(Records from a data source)

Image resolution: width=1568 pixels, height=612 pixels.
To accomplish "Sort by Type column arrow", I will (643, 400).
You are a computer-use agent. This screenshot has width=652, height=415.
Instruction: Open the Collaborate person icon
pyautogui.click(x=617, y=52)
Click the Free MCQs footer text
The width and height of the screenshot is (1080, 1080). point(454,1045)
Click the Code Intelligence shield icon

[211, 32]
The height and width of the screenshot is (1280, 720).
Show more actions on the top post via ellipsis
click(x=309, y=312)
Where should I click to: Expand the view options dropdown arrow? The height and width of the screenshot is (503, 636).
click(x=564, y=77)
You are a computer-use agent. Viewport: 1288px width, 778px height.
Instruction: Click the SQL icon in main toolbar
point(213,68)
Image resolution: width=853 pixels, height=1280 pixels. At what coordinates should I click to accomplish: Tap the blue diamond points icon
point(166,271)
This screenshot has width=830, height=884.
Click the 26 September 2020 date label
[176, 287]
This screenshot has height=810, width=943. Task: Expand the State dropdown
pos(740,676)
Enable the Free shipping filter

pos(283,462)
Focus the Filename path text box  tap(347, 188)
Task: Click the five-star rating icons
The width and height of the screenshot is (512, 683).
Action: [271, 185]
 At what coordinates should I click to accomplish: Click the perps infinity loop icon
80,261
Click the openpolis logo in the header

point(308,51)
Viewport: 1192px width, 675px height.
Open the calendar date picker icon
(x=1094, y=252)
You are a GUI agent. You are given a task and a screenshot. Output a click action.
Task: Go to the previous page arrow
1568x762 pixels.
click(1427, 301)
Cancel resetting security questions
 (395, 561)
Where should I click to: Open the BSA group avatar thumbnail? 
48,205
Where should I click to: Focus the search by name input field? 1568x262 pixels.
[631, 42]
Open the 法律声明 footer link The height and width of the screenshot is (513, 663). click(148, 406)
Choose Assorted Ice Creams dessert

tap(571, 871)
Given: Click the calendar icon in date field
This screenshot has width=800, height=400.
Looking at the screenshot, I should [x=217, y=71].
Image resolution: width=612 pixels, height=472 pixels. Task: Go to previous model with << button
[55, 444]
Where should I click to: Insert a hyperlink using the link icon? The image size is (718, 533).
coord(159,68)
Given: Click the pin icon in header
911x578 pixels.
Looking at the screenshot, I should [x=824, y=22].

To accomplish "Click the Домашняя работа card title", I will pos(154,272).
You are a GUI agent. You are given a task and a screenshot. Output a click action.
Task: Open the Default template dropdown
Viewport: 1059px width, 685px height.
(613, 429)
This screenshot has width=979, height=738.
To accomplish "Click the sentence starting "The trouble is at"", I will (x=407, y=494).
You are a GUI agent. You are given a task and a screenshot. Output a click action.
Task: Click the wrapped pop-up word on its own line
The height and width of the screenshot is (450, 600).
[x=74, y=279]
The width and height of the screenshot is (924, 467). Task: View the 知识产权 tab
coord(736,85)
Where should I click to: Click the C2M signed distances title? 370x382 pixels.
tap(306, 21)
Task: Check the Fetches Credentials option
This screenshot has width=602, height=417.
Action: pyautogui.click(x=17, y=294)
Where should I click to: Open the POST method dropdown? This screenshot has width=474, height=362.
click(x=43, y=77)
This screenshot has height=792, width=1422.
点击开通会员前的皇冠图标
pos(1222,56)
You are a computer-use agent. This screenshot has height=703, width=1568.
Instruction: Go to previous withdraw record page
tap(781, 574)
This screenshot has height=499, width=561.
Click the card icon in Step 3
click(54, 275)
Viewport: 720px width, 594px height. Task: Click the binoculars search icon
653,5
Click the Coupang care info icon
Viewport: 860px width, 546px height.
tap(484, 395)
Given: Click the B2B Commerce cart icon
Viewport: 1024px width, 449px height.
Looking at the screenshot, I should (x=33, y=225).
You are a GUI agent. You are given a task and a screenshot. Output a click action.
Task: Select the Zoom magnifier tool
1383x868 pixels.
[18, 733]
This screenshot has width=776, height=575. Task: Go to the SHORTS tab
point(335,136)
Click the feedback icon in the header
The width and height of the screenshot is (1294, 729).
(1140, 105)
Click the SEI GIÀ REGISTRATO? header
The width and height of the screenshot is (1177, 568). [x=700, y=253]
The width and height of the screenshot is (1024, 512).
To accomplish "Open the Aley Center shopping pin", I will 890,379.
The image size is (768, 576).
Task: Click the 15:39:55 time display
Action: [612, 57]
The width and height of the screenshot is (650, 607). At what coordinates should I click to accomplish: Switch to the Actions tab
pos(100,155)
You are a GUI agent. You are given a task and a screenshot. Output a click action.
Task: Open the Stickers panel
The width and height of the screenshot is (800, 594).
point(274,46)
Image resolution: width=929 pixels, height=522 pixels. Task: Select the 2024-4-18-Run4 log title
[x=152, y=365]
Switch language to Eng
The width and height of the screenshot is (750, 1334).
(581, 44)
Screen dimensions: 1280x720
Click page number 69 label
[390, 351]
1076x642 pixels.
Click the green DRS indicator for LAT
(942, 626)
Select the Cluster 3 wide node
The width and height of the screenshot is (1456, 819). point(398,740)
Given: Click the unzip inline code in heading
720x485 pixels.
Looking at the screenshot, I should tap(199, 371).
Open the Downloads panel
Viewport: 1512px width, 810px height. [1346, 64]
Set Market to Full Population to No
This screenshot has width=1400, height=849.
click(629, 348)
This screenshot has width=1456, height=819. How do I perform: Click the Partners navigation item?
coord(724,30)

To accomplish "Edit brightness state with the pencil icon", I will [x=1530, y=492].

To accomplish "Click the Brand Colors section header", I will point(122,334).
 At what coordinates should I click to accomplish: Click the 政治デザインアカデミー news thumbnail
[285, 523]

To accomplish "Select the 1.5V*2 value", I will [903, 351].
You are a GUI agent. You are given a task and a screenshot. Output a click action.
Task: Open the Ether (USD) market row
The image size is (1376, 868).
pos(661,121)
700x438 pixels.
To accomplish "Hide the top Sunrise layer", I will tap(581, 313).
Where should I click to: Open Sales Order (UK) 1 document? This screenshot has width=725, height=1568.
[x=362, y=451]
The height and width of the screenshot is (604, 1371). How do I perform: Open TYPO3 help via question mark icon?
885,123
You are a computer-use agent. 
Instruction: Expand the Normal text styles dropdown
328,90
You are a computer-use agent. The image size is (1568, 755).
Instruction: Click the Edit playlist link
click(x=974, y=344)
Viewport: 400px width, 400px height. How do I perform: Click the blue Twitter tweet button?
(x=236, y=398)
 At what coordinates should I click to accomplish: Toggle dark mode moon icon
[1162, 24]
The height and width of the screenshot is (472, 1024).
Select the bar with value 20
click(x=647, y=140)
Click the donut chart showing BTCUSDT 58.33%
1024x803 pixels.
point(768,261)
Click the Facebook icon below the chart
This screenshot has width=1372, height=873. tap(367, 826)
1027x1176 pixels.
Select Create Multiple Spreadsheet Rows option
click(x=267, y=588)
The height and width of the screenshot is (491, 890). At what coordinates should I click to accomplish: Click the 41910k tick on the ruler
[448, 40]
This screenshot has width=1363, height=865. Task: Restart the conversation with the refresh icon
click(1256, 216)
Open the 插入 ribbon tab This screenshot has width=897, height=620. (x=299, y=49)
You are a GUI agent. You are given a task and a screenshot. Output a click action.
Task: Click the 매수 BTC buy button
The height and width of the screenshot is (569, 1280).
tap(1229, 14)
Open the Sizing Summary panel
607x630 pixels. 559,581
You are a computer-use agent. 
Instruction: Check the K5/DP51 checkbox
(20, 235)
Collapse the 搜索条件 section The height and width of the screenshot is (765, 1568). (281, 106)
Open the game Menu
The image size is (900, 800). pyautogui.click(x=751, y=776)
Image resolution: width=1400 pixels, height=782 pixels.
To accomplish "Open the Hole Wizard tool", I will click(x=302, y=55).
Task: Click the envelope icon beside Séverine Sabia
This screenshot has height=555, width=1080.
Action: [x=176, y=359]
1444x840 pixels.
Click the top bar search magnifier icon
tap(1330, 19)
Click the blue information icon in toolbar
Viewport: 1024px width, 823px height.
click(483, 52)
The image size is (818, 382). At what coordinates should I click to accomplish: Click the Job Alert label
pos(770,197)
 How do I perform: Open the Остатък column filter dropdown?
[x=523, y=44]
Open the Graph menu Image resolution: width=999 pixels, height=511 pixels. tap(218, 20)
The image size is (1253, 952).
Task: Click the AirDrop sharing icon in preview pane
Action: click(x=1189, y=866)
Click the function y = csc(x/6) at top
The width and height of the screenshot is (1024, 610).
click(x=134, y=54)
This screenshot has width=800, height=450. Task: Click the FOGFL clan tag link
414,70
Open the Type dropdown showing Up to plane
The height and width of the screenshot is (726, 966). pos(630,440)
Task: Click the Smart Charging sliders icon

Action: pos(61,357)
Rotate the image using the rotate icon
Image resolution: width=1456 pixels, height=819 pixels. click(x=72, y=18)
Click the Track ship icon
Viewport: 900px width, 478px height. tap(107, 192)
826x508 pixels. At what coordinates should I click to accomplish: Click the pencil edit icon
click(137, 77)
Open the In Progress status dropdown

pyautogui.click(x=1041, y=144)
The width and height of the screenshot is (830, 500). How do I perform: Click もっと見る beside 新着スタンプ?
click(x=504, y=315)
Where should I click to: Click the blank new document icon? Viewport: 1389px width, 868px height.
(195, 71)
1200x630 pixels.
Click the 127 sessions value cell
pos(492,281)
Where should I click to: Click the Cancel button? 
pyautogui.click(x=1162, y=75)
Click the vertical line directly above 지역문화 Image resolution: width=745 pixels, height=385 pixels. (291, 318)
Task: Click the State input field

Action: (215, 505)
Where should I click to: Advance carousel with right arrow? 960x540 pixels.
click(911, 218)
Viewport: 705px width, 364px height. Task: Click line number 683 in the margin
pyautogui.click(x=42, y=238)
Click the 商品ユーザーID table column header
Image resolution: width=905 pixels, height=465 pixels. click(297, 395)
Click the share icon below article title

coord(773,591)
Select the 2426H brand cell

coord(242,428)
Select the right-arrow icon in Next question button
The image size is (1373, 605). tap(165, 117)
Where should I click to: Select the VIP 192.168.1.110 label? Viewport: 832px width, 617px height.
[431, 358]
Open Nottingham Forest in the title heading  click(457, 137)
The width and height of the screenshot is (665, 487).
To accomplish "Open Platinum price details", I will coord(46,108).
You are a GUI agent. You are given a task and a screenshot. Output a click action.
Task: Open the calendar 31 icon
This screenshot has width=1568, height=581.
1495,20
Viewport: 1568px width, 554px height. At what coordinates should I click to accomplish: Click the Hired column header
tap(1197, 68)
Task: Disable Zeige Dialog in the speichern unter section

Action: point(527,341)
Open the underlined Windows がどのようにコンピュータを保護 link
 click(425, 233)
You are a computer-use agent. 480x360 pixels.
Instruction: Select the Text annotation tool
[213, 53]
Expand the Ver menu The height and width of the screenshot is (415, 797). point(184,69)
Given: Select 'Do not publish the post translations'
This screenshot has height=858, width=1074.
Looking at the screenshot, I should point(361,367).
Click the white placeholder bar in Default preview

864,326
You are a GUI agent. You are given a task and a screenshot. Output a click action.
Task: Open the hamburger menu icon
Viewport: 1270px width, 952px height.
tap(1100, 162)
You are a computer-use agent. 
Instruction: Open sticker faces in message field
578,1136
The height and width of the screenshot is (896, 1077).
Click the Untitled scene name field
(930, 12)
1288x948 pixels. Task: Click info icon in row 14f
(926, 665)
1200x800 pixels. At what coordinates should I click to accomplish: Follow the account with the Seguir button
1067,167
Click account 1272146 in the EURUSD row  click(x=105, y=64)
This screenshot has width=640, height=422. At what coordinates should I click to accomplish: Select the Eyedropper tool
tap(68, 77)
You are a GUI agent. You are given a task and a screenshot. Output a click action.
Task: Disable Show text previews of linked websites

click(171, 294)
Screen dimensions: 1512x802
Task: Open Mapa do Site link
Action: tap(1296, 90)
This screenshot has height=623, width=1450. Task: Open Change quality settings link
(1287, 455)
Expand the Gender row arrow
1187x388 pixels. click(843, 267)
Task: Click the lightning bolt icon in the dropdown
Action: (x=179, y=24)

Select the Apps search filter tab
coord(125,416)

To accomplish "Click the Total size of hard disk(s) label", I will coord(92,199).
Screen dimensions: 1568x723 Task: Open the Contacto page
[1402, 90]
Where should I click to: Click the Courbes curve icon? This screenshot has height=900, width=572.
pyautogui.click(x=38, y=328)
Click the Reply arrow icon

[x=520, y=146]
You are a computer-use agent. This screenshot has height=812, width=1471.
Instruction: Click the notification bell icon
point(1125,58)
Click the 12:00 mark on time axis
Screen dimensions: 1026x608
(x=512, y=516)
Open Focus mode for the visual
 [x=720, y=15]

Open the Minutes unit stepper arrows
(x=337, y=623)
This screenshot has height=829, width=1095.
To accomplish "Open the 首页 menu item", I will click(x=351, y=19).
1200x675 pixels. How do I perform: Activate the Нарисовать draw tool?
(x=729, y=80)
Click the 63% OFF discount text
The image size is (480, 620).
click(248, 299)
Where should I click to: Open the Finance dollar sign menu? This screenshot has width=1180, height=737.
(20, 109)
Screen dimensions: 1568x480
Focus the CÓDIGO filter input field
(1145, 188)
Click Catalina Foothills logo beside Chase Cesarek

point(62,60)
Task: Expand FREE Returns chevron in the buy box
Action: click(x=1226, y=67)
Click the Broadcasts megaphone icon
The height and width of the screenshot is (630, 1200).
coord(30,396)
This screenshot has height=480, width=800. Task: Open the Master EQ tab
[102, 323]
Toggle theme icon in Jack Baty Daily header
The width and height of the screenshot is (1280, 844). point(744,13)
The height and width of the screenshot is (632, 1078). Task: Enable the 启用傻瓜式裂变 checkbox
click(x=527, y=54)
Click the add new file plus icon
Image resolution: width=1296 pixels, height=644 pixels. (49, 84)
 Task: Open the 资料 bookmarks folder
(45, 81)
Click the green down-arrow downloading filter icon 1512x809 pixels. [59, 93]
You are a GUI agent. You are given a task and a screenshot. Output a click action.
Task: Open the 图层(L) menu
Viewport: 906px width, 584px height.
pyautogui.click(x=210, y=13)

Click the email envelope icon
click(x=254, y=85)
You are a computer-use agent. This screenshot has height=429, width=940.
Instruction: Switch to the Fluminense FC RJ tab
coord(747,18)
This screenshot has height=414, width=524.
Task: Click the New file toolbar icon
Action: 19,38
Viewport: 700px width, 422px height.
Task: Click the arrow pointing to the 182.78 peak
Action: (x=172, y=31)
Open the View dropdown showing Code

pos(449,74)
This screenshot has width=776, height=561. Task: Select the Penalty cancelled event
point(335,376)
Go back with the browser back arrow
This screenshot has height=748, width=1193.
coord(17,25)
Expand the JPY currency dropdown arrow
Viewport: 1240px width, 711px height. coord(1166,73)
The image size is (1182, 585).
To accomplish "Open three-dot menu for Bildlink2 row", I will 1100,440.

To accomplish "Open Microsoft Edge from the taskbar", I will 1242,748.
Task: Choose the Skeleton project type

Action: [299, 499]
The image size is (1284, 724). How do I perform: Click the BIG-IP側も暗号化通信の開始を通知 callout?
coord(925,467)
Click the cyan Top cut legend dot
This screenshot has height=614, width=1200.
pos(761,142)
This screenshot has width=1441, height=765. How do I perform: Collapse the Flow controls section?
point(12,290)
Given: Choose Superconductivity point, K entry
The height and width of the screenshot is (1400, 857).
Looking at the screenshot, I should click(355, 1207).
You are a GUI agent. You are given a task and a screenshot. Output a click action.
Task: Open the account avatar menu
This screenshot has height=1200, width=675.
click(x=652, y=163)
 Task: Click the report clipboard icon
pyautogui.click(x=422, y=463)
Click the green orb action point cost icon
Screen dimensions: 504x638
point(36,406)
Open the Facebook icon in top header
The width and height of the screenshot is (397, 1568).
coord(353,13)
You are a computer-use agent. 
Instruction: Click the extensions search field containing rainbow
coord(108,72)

EXERCISE:
A single number is expected: how many lines of the data hold the string "heading".

ANSWER SECTION:
2